Fragmento del documento →

(Patavium, hoy Padua, Italia, h. 64 a.C. - id., 17 d.C.) Historiador latino. Instalado en Roma probablemente a partir del año 30 a.C., se interesó por la retórica y escribió diálogos morales, que después dejó de lado para consagrarse a la redacción de una gran historia de Roma, Ab urbe condita libri (más conocida como las Décadas), que le valió el favor del emperador Octavio Augusto. Sólo se conservan 35 libros de los 142 que componían la obra, que cubre desde la fundación de la ciudad hasta el año 9 a.C. Pieza cumbre de la prosa latina del final del período clásico, para su composición se sirvió de archivos y de historiadores antiguos a los que rara vez cita (por lo que su obra carece de fiabilidad respecto a algunas épocas) e intercaló pequeñas reflexiones en medio de la narración, marcada por un tono épico y dramático. Livio concebía la historia desde un punto de vista moral, y, más que una obra científicamente construida, la suya es la aportación de un poeta que canta con entusiasmo el esplendor del pueblo romano. Muy admirado por sus contemporáneos, sirvió de modelo a historiadores posteriores e influyó en los poetas épicos.
Tito Livio
Descendiente de una familia acomodada, Tito Livio adquirió una buena formación cultural en Grecia, y estudió retórica y filosofía en Padua y más tarde en Roma. Su infancia coincidió con los últimos acontecimientos que precipitaron la crisis republicana hacia la monarquía cesariana; asumió la toga viril cuando Padua, junto con toda la Galia Cisalpina, fue incorporada por Augusto a los dominios de Roma. En adelante, el futuro historiador vería en Roma a la madre común. La "patavinitas" ("paduanidad" o peculiaridades propias de Padua) que en Tito Livio o más probablemente en su lenguaje vislumbraba Asinio Polión permite creer que su cultura debió de formarse sobre todo en la ciudad natal; en ella habría madurado el espíritu conservador debido al cual mantendría ciertas simpatías pompeyanas y afirmaría no saber si el nacimiento del César había de considerarse un bien o un mal para Roma.
Con todo, tal inclinación conservadora, poco personal y todavía menos partidista, no fue sino consecuencia de una ética patriótica que le sitúa en la misma tradición de Horacio y Virgilio, como cantor de las antiguas glorias republicanas y, al mismo tiempo, de la paz restaurada por el príncipe. Livio fue amigo de Octavio Augusto, quien le llamaba "pompeyano" por el espacio que dedicó en su obra a las grandes figuras de la República. De su fama y prestigio dan cuenta Plinio el Joven y Plinio el Viejo, Séneca, Quintiliano, Marcial y Tácito. Se han perdido sus obras filosóficas, recordadas por Séneca, y la carta al hijo donde habla de Cicerón como modelo de oratoria.
En su madurez, Livio vivió al margen de la política, dedicado a redactar, entre el 28 a.C. y el 17 d.C., su extensa obra histórica Ab urbe condita (Desde la fundación de la ciudad). En ella desarrolló la historia de Roma desde su fundación hasta el año 9 a.C. De los 142 libros que originalmente la componían sólo se han conservado los diez primeros, que abarcan desde Rómulo y el período de los siete reyes hasta el año 293 a.C., y los comprendidos entre el libro XXI y el XLV, que tratan sobre las campañas de Aníbal, la segunda guerra púnica, la tercera guerra macedónica y los sucesos ocurridos hasta el año 170 a.C.

Registros de ubicación de palabras y elementos:

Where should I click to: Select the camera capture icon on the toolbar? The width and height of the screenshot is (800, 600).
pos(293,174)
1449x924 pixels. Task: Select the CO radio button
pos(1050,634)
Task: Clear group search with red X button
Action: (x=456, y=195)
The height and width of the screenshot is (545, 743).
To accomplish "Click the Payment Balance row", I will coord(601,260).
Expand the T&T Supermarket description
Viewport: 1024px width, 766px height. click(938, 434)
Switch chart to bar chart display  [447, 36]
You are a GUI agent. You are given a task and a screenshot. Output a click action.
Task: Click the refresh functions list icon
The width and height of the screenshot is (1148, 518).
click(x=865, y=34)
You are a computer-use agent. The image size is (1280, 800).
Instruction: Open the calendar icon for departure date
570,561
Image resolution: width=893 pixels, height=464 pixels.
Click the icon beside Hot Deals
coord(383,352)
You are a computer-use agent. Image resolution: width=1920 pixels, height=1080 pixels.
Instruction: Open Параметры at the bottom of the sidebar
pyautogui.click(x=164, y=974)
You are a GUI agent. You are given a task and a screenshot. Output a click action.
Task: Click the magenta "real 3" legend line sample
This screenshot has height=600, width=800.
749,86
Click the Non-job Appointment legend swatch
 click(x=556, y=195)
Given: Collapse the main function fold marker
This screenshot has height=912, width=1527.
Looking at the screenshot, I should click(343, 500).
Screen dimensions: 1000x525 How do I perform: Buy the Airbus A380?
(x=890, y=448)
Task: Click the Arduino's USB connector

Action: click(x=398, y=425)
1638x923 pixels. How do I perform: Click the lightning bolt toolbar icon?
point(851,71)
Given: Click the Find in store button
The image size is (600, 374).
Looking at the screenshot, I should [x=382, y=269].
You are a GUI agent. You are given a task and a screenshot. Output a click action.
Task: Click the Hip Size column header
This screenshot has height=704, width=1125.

Qué se pide →
A) En el texto sobre Tito Livio, cambia "cantor" por "poeta" y copia el pasaje que empieza con "Con todo, tal" y sigue hasta "modelo de oratoria.".
B) Según el texto sobre Tito Livio, ¿por qué Octavio Augusto le llamaba "pompeyano"?
Este material no tiene relación con el texto sobre Tito Livio.

Respuestas por tarea →
A)
Con todo, tal inclinación conservadora, poco personal y todavía menos partidista, no fue sino consecuencia de una ética patriótica que le sitúa en la misma tradición de Horacio y Virgilio, como poeta de las antiguas glorias republicanas y, al mismo tiempo, de la paz restaurada por el príncipe. Livio fue amigo de Octavio Augusto, quien le llamaba "pompeyano" por el espacio que dedicó en su obra a las grandes figuras de la República. De su fama y prestigio dan cuenta Plinio el Joven y Plinio el Viejo, Séneca, Quintiliano, Marcial y Tácito. Se han perdido sus obras filosóficas, recordadas por Séneca, y la carta al hijo donde habla de Cicerón como modelo de oratoria.

B) Por el espacio que Livio dedicó en su obra a las grandes figuras de la República.